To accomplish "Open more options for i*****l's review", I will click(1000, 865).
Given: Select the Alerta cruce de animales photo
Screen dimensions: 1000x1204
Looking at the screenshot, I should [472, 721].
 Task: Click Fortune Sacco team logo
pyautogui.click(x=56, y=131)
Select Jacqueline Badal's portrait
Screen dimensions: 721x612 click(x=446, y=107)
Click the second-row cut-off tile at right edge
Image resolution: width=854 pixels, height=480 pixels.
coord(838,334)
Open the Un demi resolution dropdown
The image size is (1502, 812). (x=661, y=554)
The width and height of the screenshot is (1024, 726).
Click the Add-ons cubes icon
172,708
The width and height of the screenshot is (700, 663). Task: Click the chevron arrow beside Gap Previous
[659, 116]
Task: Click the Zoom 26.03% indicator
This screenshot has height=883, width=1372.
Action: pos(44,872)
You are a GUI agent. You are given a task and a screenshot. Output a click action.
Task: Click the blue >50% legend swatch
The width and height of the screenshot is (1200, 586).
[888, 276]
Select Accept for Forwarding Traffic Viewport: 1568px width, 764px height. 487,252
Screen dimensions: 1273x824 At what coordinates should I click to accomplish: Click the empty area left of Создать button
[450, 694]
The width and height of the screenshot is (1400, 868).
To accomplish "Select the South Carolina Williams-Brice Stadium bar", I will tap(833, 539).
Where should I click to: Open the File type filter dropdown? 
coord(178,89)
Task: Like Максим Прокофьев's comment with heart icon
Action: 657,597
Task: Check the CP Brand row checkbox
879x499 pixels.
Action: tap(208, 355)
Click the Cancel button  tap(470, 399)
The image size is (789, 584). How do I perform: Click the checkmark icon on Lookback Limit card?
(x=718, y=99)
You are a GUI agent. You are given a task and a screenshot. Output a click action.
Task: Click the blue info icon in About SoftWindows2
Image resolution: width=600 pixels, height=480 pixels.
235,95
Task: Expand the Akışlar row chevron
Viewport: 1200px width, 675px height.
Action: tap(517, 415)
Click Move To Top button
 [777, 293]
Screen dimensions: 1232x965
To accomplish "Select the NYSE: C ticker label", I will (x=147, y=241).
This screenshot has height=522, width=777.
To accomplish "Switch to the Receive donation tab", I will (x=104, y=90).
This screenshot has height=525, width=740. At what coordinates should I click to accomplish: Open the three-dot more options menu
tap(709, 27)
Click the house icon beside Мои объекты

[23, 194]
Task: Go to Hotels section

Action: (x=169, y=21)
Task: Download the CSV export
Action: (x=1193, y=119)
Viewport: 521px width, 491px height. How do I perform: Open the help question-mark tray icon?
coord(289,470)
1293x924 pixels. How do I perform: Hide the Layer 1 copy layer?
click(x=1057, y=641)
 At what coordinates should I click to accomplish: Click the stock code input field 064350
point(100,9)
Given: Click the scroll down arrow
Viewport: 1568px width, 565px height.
········
What you will do ::
All records above must be set down exactly, please.

Your solution ::
To accomplish "Open more options for i*****l's review", I will click(1000, 865).
Given: Select the Alerta cruce de animales photo
Screen dimensions: 1000x1204
Looking at the screenshot, I should [472, 721].
 Task: Click Fortune Sacco team logo
pyautogui.click(x=56, y=131)
Select Jacqueline Badal's portrait
Screen dimensions: 721x612 click(x=446, y=107)
Click the second-row cut-off tile at right edge
Image resolution: width=854 pixels, height=480 pixels.
coord(838,334)
Open the Un demi resolution dropdown
The image size is (1502, 812). (x=661, y=554)
The width and height of the screenshot is (1024, 726).
Click the Add-ons cubes icon
172,708
The width and height of the screenshot is (700, 663). Task: Click the chevron arrow beside Gap Previous
[659, 116]
Task: Click the Zoom 26.03% indicator
This screenshot has height=883, width=1372.
Action: pos(44,872)
You are a GUI agent. You are given a task and a screenshot. Output a click action.
Task: Click the blue >50% legend swatch
The width and height of the screenshot is (1200, 586).
[888, 276]
Select Accept for Forwarding Traffic Viewport: 1568px width, 764px height. 487,252
Screen dimensions: 1273x824 At what coordinates should I click to accomplish: Click the empty area left of Создать button
[450, 694]
The width and height of the screenshot is (1400, 868).
To accomplish "Select the South Carolina Williams-Brice Stadium bar", I will tap(833, 539).
Where should I click to: Open the File type filter dropdown? 
coord(178,89)
Task: Like Максим Прокофьев's comment with heart icon
Action: 657,597
Task: Check the CP Brand row checkbox
879x499 pixels.
Action: tap(208, 355)
Click the Cancel button  tap(470, 399)
The image size is (789, 584). How do I perform: Click the checkmark icon on Lookback Limit card?
(x=718, y=99)
You are a GUI agent. You are given a task and a screenshot. Output a click action.
Task: Click the blue info icon in About SoftWindows2
Image resolution: width=600 pixels, height=480 pixels.
235,95
Task: Expand the Akışlar row chevron
Viewport: 1200px width, 675px height.
Action: tap(517, 415)
Click Move To Top button
 [777, 293]
Screen dimensions: 1232x965
To accomplish "Select the NYSE: C ticker label", I will (x=147, y=241).
This screenshot has height=522, width=777.
To accomplish "Switch to the Receive donation tab", I will (x=104, y=90).
This screenshot has height=525, width=740. At what coordinates should I click to accomplish: Open the three-dot more options menu
tap(709, 27)
Click the house icon beside Мои объекты

[23, 194]
Task: Go to Hotels section

Action: (x=169, y=21)
Task: Download the CSV export
Action: (x=1193, y=119)
Viewport: 521px width, 491px height. How do I perform: Open the help question-mark tray icon?
coord(289,470)
1293x924 pixels. How do I perform: Hide the Layer 1 copy layer?
click(x=1057, y=641)
 At what coordinates should I click to accomplish: Click the stock code input field 064350
point(100,9)
Given: Click the scroll down arrow
Viewport: 1568px width, 565px height.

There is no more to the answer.